(Este proyecto no es original. Me fue comunicado
por E. B., obispo en sus ratos de ocio, quien a su
vez lo recibió de labios del anarquista adolescente
que menciono, de oficio retratista.)
No matéis a los curas, pueblos que despertáis y caéis en la
cuenta
de la estafa más grande que edad alguna oliera.
Por el contrario estimular su cría,
cebadlos uno a uno con esmero acucioso.
Así podréis ir luego montados en curas gordos al trabajo
—la gasolina siempre tiende a subir—,
dejarlos amarrados a la puerta del bar,
decir —oh desdeñoso ancestro que os resurge—
que el vuestro está más brioso que los otros mostrencos.

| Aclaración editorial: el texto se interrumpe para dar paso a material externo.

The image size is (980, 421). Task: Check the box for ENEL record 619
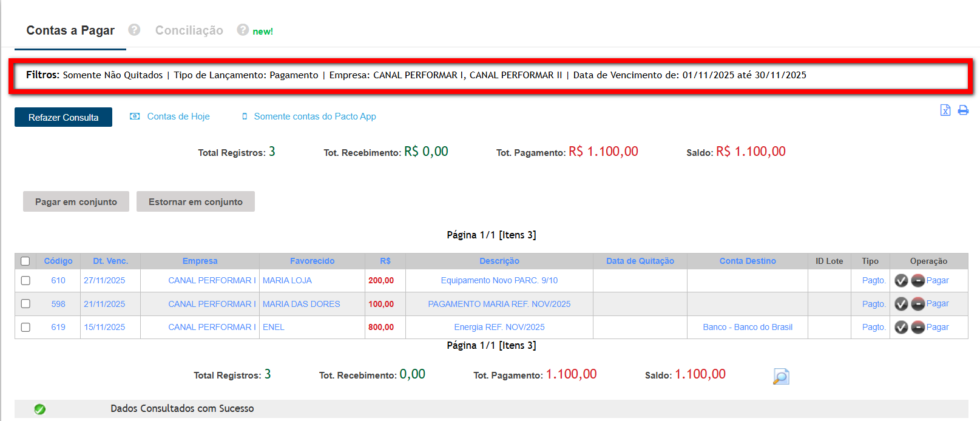click(x=25, y=327)
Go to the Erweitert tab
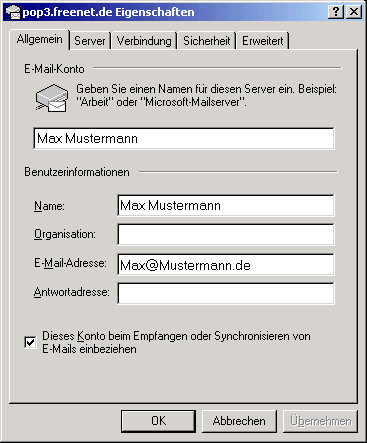Screen dimensions: 367x443 (x=263, y=41)

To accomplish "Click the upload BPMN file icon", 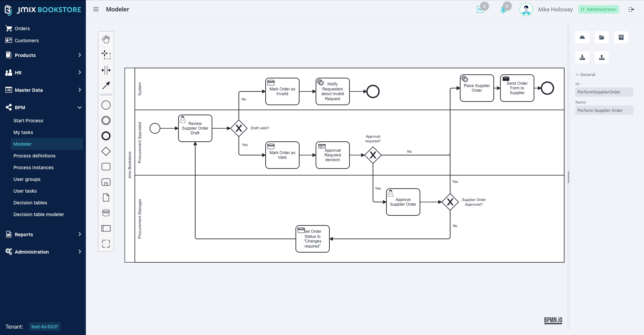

Los domingos llevaremos a los niños a las carreras de curas
—único juego de azar que será permitido—
en las cuales brillarán los descendientes pur sang de los
obispos.
Habrá curas de tiro y carga, curas trotones, curas sementales,
y tendrán los establos olor a santidad.
Los curas inservibles serán embalsamados
y vendidos como adornos de salón:
la tonsura podrá servir de cenicero.
Roque Dalton, "El turno del ofendido (1962)" en Antología (Madrid: Visor Libros, 2015), 60.